Le médecin chargé de l’examiner avait à son tour, le lendemain, mentionné dans son dossier médical la nécessité d’assurer “une surveillance du comportement” pour les mêmes raisons, et avait “prescrit le retrait de tout objet dangereux”.  Le matin-même de son décès, la patiente avait également “évoqué des angoisses” auprès du psychiatre de garde, qui avait relevé “un vécu délirant persécuté interprétatif” et qu’elle “verbalisait de façon persistante des idées suicidaires”.

Pendaison avec le fil d’un chargeur de téléphone

La quinquagénaire s’était finalement donné la mort non pas avec des médicaments cette fois-ci, mais en se pendant à l’aide d’un chargeur téléphonique de téléphone portable qu’elle avait trouvé dans la chambre d’une autre patiente. Son décès avait été constaté après “une heure” de tentative vaine de la réanimer, relate le tribunal administratif de Melun.

La patiente se trouvait seule dans sa chambre, la personne hospitalisée dans la même chambre étant absente pour la fin de la semaine, alors qu’il avait été décidé une hospitalisation en chambre double afin de minimiser le risque de suicide, relèvent les juges. En outre, elle n’a pas été revue par le psychiatre de garde le 28 avril, et son traitement n’a pas été adapté alors qu’il n’est pas contesté que son état de santé s’était aggravé au cours de la journée, estiment les juges.

“S’il est constant que le câble (…) n’était pas le sien, son chargeur (…) ayant été consigné (…), elle a pu récupérer un câble dans une autre chambre dès lors qu’elle avait le droit de déambuler dans le service et que d’autres patients pouvaient conserver ce type d’objet”, explique encore le tribunal administratif de Melun.

Un expert mandaté dans ce dossier avait d’ailleurs estimé que l’état de santé de cette patiente “impliquait une surveillance renforcée” pour prévenir tout “risque suicidaire”. “Ce risque a pu être accru par l’annonce (…) de la poursuite de son hospitalisation à laquelle elle ne consentait pas”, relèvent les juges administratifs.

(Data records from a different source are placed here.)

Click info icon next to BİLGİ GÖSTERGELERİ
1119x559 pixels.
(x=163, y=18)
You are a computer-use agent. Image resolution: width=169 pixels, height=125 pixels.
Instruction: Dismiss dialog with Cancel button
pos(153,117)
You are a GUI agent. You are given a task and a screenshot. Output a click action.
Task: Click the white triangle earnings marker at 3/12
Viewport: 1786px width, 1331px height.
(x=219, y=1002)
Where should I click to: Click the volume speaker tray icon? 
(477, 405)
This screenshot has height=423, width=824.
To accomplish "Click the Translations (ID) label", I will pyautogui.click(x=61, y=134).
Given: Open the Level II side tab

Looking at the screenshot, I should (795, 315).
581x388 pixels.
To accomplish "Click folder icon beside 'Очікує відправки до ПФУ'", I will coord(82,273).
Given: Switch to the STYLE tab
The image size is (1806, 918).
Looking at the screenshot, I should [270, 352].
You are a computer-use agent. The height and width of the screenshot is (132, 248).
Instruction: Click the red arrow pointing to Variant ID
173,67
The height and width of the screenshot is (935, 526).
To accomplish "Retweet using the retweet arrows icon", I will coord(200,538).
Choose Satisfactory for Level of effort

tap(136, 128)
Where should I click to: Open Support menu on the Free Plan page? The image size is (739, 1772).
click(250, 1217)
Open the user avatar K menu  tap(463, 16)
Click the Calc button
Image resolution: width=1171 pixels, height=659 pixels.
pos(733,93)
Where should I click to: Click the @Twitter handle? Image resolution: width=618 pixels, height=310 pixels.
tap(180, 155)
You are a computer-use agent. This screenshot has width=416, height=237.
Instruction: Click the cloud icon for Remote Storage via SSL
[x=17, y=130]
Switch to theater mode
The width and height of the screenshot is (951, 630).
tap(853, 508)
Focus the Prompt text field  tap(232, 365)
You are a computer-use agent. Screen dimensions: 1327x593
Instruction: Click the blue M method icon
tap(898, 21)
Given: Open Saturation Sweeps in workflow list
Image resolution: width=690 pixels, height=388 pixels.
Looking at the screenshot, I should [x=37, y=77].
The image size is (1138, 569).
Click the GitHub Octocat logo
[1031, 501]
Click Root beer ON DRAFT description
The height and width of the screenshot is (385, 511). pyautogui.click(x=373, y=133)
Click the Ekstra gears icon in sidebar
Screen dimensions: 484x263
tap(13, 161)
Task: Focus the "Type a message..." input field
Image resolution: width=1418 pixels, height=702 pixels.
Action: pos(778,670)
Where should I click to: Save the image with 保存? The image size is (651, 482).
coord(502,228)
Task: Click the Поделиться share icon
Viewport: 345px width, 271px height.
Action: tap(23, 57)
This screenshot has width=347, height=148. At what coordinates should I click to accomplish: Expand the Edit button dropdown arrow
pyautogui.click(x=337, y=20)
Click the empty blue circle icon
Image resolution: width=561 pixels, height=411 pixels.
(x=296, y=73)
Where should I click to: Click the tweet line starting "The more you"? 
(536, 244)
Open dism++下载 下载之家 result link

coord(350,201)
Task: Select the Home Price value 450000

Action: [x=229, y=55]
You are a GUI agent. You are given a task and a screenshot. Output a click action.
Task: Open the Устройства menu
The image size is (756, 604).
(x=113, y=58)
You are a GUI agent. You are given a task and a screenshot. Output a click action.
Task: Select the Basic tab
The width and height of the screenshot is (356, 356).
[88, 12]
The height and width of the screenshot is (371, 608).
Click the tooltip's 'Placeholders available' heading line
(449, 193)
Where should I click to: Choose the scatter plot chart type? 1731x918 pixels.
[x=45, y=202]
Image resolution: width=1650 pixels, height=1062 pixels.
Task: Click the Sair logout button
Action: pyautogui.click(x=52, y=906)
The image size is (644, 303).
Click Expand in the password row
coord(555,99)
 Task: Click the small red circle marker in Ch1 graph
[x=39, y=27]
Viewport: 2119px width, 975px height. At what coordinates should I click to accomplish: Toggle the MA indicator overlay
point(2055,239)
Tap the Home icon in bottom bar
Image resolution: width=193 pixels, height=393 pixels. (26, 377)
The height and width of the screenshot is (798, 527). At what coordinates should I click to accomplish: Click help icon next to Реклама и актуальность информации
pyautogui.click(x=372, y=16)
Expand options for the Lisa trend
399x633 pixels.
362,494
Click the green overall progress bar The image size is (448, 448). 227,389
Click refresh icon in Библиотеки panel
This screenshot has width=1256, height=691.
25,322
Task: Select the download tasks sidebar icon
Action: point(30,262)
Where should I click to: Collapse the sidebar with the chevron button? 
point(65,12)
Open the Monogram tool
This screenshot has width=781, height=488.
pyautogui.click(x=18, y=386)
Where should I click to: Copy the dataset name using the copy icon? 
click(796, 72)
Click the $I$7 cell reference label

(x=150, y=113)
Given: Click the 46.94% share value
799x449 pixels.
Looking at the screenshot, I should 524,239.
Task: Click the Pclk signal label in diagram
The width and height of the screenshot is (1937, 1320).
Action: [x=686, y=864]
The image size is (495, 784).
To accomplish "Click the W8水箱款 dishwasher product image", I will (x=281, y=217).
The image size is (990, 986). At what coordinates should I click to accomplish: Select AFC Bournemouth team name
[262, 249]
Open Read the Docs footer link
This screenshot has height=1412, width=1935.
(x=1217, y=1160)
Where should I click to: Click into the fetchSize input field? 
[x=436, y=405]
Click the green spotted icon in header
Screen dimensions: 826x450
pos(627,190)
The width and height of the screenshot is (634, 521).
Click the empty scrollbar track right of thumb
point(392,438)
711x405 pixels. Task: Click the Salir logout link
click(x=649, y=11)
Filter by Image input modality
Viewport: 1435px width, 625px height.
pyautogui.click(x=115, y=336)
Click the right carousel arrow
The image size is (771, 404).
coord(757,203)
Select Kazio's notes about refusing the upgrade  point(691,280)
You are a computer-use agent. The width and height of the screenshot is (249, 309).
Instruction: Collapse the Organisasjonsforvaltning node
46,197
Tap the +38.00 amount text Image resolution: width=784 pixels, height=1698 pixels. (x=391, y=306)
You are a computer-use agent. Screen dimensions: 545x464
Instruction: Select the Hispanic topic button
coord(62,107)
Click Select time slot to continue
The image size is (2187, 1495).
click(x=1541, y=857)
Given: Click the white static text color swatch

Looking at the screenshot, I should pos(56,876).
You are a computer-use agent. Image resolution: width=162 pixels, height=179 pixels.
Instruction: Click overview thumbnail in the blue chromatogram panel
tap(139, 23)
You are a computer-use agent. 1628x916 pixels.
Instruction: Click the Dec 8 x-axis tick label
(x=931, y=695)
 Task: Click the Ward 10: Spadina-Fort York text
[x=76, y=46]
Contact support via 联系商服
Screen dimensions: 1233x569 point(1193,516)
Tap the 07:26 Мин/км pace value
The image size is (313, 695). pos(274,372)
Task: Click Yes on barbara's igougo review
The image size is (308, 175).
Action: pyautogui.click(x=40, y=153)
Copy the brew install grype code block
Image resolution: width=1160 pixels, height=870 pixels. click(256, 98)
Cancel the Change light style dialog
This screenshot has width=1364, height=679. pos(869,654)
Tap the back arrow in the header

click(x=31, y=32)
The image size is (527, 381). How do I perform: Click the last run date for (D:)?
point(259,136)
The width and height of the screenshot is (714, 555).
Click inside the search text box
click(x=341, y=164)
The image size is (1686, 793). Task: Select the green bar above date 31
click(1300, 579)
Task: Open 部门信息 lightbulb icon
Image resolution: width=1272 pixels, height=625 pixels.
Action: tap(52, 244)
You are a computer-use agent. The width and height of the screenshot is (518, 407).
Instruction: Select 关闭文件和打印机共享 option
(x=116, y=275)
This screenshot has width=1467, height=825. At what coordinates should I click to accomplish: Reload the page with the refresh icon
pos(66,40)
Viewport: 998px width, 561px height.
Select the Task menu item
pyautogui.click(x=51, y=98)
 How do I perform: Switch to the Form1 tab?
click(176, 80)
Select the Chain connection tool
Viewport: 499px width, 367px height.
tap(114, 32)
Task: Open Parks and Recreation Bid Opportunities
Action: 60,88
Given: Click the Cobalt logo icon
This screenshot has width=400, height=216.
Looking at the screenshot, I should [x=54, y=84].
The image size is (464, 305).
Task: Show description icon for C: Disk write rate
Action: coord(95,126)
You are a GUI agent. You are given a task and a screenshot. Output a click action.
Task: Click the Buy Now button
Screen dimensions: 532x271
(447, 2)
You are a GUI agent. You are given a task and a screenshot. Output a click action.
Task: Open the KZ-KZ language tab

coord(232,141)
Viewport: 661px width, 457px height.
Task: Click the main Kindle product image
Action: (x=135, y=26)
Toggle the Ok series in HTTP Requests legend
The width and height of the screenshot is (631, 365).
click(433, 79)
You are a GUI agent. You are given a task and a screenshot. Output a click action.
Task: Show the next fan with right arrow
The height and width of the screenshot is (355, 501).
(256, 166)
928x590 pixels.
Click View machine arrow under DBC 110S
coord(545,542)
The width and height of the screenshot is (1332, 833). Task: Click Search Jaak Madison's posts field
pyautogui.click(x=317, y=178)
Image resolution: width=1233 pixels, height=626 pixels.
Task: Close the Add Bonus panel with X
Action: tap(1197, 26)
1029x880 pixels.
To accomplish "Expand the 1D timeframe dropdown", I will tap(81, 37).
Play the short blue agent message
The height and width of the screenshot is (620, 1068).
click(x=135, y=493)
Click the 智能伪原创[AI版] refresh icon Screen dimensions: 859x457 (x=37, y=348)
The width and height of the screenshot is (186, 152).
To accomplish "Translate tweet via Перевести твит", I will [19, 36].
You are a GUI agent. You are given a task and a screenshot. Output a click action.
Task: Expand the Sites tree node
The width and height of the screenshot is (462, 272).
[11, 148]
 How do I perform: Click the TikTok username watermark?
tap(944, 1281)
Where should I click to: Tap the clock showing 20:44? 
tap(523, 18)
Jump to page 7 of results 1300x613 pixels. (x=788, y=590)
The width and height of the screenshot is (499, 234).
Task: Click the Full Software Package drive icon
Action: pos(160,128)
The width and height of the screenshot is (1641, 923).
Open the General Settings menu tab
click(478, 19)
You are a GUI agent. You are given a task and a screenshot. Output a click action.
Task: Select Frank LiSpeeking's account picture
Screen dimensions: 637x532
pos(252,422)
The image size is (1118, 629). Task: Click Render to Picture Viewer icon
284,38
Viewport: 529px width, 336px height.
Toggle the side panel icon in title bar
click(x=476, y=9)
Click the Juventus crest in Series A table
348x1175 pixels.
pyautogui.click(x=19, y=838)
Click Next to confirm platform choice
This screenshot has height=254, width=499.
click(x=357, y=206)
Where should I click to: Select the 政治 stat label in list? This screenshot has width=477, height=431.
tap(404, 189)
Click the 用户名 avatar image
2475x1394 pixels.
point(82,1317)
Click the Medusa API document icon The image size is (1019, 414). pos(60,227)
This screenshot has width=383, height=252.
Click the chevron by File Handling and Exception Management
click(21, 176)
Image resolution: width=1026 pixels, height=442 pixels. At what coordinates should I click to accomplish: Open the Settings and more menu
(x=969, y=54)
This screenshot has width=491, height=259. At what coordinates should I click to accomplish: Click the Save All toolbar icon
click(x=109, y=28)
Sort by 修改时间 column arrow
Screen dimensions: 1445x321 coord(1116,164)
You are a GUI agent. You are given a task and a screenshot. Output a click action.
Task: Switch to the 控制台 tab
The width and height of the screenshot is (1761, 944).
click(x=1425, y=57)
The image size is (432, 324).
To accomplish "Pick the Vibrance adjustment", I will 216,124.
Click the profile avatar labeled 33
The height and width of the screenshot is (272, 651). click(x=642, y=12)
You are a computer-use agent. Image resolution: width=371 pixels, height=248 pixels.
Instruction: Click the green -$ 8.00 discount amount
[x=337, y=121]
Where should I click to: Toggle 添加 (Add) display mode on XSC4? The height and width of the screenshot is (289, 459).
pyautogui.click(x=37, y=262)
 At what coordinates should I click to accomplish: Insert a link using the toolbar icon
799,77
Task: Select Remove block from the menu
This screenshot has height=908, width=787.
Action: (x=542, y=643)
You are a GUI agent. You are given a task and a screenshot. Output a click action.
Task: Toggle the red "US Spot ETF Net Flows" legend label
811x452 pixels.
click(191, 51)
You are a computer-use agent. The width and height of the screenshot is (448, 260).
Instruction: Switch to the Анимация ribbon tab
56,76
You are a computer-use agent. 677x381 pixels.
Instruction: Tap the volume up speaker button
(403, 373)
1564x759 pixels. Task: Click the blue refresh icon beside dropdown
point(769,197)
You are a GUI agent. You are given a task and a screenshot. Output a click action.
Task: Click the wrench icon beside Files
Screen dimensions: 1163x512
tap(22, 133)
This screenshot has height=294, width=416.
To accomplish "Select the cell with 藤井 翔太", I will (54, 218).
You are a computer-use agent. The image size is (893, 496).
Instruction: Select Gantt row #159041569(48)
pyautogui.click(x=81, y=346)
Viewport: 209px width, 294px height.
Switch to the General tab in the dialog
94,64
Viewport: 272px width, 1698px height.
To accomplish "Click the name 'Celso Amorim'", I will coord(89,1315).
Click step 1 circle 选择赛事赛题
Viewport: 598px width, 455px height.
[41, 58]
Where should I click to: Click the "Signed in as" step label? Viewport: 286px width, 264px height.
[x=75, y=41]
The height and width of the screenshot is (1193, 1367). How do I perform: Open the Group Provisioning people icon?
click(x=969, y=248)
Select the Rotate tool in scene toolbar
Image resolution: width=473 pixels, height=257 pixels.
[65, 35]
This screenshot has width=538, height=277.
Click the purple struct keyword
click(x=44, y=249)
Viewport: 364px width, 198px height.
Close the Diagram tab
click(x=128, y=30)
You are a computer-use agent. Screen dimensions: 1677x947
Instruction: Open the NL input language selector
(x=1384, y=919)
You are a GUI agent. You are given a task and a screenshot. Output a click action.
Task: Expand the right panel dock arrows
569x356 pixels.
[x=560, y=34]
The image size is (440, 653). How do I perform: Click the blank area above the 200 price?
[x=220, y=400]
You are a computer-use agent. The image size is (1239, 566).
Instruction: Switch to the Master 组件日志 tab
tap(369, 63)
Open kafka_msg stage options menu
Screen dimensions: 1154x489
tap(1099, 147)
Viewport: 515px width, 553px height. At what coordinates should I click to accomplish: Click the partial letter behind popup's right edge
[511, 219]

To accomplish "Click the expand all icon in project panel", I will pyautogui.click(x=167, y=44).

“Faute dans l’organisation et le fonctionnement du service”

Son compagnon, venu lui rendre visite dans l’après-midi, avait d’ailleurs “fait part de ses inquiétudes à l’équipe médicale”, poursuivent les magistrats. “L’insuffisante surveillance de la patiente (…) est constitutive d’une faute dans l’organisation et le fonctionnement du service de nature à engager la responsabilité des Hôpitaux de Saint-Maurice”, en déduisent-ils.

Sans contester le principe de sa “responsabilité pour faute”, l’établissement de santé mentale estimait pour sa part qu’une “perte de chance de 30 %” devait être retenue “compte tenu de l’état de santé” de la patiente, et proposait d’accorder une somme globale de 145 000 € à son compagnon et ses deux filles.

Mais “le suicide n’aurait pas eu lieu (…) si une surveillance renforcée, appropriée à son état de santé, avait été assurée” a balayé le tribunal administratif de Melun dans son jugement.

Les Hôpitaux de Saint-Maurice ont donc été condamnés à indemniser le “préjudice économique” et “le préjudice d’affection” du compagnon de la défunte et de ses deux filles, ainsi que les frais d’obsèques, pour un total de 345 000 €. L’établissement devra également prendre à sa charge les 3 300 € de frais expertise et 3 000 € pour les frais de justice de la famille. Il a jusqu’au 28 mai 2023 pour faire appel de ce jugement devant la cour administrative d’appel de Paris.